## [GIVEN INSTRUCTION]
Copy out every one of the lines below, word for word.

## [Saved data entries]

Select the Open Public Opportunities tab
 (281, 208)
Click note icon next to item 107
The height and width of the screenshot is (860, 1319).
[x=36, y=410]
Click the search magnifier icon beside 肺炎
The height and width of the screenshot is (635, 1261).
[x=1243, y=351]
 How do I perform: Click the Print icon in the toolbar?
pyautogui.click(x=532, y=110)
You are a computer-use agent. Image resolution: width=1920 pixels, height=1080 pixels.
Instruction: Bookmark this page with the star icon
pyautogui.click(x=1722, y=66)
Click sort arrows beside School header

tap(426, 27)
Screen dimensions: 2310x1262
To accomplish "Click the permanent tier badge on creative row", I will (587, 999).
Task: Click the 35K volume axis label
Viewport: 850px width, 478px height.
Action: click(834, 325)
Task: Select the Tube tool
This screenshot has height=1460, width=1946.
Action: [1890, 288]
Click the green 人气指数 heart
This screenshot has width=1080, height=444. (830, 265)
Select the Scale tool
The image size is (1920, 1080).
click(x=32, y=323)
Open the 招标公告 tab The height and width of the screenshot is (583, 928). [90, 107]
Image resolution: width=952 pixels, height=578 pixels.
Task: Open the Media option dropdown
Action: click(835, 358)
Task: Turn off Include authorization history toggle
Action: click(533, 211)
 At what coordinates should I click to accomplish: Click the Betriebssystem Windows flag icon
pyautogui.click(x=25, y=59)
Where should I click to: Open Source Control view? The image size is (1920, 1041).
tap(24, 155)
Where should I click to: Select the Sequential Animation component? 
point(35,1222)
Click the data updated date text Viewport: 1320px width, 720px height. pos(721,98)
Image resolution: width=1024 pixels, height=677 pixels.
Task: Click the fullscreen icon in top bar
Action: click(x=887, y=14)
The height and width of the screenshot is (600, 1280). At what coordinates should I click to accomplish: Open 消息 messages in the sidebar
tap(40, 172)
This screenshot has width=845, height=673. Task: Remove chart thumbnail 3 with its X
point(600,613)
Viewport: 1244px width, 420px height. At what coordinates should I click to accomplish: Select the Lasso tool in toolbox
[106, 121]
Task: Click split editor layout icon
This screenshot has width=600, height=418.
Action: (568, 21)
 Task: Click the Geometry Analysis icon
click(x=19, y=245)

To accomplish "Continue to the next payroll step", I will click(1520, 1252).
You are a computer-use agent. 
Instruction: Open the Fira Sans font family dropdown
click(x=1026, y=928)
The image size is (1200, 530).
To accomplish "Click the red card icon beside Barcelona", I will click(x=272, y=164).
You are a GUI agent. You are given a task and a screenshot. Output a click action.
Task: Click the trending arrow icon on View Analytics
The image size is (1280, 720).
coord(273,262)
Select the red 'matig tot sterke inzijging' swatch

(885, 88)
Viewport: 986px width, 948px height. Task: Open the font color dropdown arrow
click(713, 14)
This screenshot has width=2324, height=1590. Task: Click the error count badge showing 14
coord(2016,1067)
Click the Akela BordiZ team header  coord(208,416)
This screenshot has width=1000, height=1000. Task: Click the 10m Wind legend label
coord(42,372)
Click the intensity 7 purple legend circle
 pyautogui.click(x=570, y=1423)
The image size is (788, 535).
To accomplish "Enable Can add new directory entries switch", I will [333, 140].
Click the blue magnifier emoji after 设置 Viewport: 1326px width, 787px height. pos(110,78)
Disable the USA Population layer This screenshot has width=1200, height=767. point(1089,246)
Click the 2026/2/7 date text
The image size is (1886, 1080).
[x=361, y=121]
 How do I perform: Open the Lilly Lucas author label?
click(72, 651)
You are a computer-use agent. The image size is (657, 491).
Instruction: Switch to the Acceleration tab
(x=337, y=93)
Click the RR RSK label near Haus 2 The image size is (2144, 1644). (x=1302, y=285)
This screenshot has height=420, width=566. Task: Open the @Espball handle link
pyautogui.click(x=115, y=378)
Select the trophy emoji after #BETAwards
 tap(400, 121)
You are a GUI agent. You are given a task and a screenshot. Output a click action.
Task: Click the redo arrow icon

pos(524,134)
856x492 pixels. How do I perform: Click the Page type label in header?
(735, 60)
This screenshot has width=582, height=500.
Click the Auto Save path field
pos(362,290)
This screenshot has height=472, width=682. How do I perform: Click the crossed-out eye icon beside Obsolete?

## [OUTPUT FOR THIS EXERCISE]
Select the Open Public Opportunities tab
 (281, 208)
Click note icon next to item 107
The height and width of the screenshot is (860, 1319).
[x=36, y=410]
Click the search magnifier icon beside 肺炎
The height and width of the screenshot is (635, 1261).
[x=1243, y=351]
 How do I perform: Click the Print icon in the toolbar?
pyautogui.click(x=532, y=110)
You are a computer-use agent. Image resolution: width=1920 pixels, height=1080 pixels.
Instruction: Bookmark this page with the star icon
pyautogui.click(x=1722, y=66)
Click sort arrows beside School header

tap(426, 27)
Screen dimensions: 2310x1262
To accomplish "Click the permanent tier badge on creative row", I will (587, 999).
Task: Click the 35K volume axis label
Viewport: 850px width, 478px height.
Action: click(834, 325)
Task: Select the Tube tool
This screenshot has height=1460, width=1946.
Action: [1890, 288]
Click the green 人气指数 heart
This screenshot has width=1080, height=444. (830, 265)
Select the Scale tool
The image size is (1920, 1080).
click(x=32, y=323)
Open the 招标公告 tab The height and width of the screenshot is (583, 928). [90, 107]
Image resolution: width=952 pixels, height=578 pixels.
Task: Open the Media option dropdown
Action: click(835, 358)
Task: Turn off Include authorization history toggle
Action: click(533, 211)
 At what coordinates should I click to accomplish: Click the Betriebssystem Windows flag icon
pyautogui.click(x=25, y=59)
Where should I click to: Open Source Control view? The image size is (1920, 1041).
tap(24, 155)
Where should I click to: Select the Sequential Animation component? 
point(35,1222)
Click the data updated date text Viewport: 1320px width, 720px height. pos(721,98)
Image resolution: width=1024 pixels, height=677 pixels.
Task: Click the fullscreen icon in top bar
Action: click(x=887, y=14)
The height and width of the screenshot is (600, 1280). At what coordinates should I click to accomplish: Open 消息 messages in the sidebar
tap(40, 172)
This screenshot has width=845, height=673. Task: Remove chart thumbnail 3 with its X
point(600,613)
Viewport: 1244px width, 420px height. At what coordinates should I click to accomplish: Select the Lasso tool in toolbox
[106, 121]
Task: Click split editor layout icon
This screenshot has width=600, height=418.
Action: (568, 21)
 Task: Click the Geometry Analysis icon
click(x=19, y=245)

To accomplish "Continue to the next payroll step", I will click(1520, 1252).
You are a computer-use agent. 
Instruction: Open the Fira Sans font family dropdown
click(x=1026, y=928)
The image size is (1200, 530).
To accomplish "Click the red card icon beside Barcelona", I will click(x=272, y=164).
You are a GUI agent. You are given a task and a screenshot. Output a click action.
Task: Click the trending arrow icon on View Analytics
The image size is (1280, 720).
coord(273,262)
Select the red 'matig tot sterke inzijging' swatch

(885, 88)
Viewport: 986px width, 948px height. Task: Open the font color dropdown arrow
click(713, 14)
This screenshot has width=2324, height=1590. Task: Click the error count badge showing 14
coord(2016,1067)
Click the Akela BordiZ team header  coord(208,416)
This screenshot has width=1000, height=1000. Task: Click the 10m Wind legend label
coord(42,372)
Click the intensity 7 purple legend circle
 pyautogui.click(x=570, y=1423)
The image size is (788, 535).
To accomplish "Enable Can add new directory entries switch", I will [333, 140].
Click the blue magnifier emoji after 设置 Viewport: 1326px width, 787px height. pos(110,78)
Disable the USA Population layer This screenshot has width=1200, height=767. point(1089,246)
Click the 2026/2/7 date text
The image size is (1886, 1080).
[x=361, y=121]
 How do I perform: Open the Lilly Lucas author label?
click(72, 651)
You are a computer-use agent. The image size is (657, 491).
Instruction: Switch to the Acceleration tab
(x=337, y=93)
Click the RR RSK label near Haus 2 The image size is (2144, 1644). (x=1302, y=285)
This screenshot has height=420, width=566. Task: Open the @Espball handle link
pyautogui.click(x=115, y=378)
Select the trophy emoji after #BETAwards
 tap(400, 121)
You are a GUI agent. You are given a task and a screenshot. Output a click action.
Task: Click the redo arrow icon

pos(524,134)
856x492 pixels. How do I perform: Click the Page type label in header?
(735, 60)
This screenshot has width=582, height=500.
Click the Auto Save path field
pos(362,290)
This screenshot has height=472, width=682. How do I perform: Click the crossed-out eye icon beside Obsolete?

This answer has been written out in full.